Quand Jane décida de vivre avec Jacques Doillon, il donna son aval, refusa que Charlotte dise du mal du nouveau compagnon de sa mère. En se débarrassant du quotidien, leur relation s’était éclaircie, simplifiée même. Ils étaient ensemble, sans être ensemble. Paradoxe de l’émotion. Ils s’aimaient, mais à distance. Des complices pudiques. Deux ans après leur rupture, Jane accoucha de Lou. Elle demanda à Serge d’être le parrain de sa petite dernière. Il accepta immédiatement et couvrit Lou de cadeaux. “C’est Serge que j’ai appelé en premier de l’hôpital, se souvient Jane. Il a envoyé des jolies petites bottines rouges (…) des poupées, des étagères roses sur lesquelles il avait marqué au feutre “De la part de Papa 2”. C’était quelqu’un qui avait décidé de ne pas être absent. Quand je pense que j’aurais pu le perdre…”

Plus jamais ils ne se quittèrent, toujours là l’un pour l’autre, le désir en moins. Ils continuèrent de travailler ensemble, Serge offrit à Jane le magnifique album Baby Alone in Babylone, en 1984, qui la consacra chanteuse et pour lequel elle reçut le grand prix de l’Académie Charles-Cros. Il y mit en scène leurs sentiments sans fausse pudeur. Dans le studio d’enregistrement, Jane vit souvent Serge pleurer comme si il lui demandait pardon, encore et toujours. Dans la bouche de Jane, ses mots à lui comme autant de déclarations : “Con c’est con ces conséquences / C’est con qu’on se quitte / Faut se rendre à l’évidence / Ce soir on est quitte… ». Ou encore : « Fuir le bonheur de peur qu’il se sauve…” et : “Pardonne-moi petite Jane / Je m’en vais je veux refaire ma vie”. Par textes et voix interposés, ils se sont expliqué, murmuré leurs émotions, d’accord sur l’essentiel : leur amour à jamais éternel.

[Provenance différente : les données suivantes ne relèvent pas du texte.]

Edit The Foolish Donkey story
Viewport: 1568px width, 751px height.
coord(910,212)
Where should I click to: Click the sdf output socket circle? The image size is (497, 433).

Jane Birkin a rendu Serge Gainsbourg immortel

Ils ne reviendront plus sur le passé, étoufferont le fameux “Et si seulement si… “, porte ouverte sur des retrouvailles impossibles. A l’époque, Jane confiait : “L’amitié que j’ai avec Serge aujourd’hui est un soulagement parce qu’en le quittant j’ai perdu quelque chose d’essentiel. (…) Il a été toute une vie pour moi et il le restera à jamais”. Serge vécut avec Bambou, Jane avec d’autres hommes, mais leurs liens ne se brisèrent jamais. Deux mois après la mort de Serge, le 13 mai 1991, sur la scène du Casino de Paris, elle reprit Je suis venue te dire que je m’en vais. Le public était en larmes, Jane au bord du précipice… Depuis, dans l’imaginaire collectif, Jane est devenue la veuve de Serge. Un couple qui fascine toujours autant, 30 ans après la mort du chanteur. De concert en concert, de reprise en reprise, elle a rendu Serge immortel. Un amour sans feinte.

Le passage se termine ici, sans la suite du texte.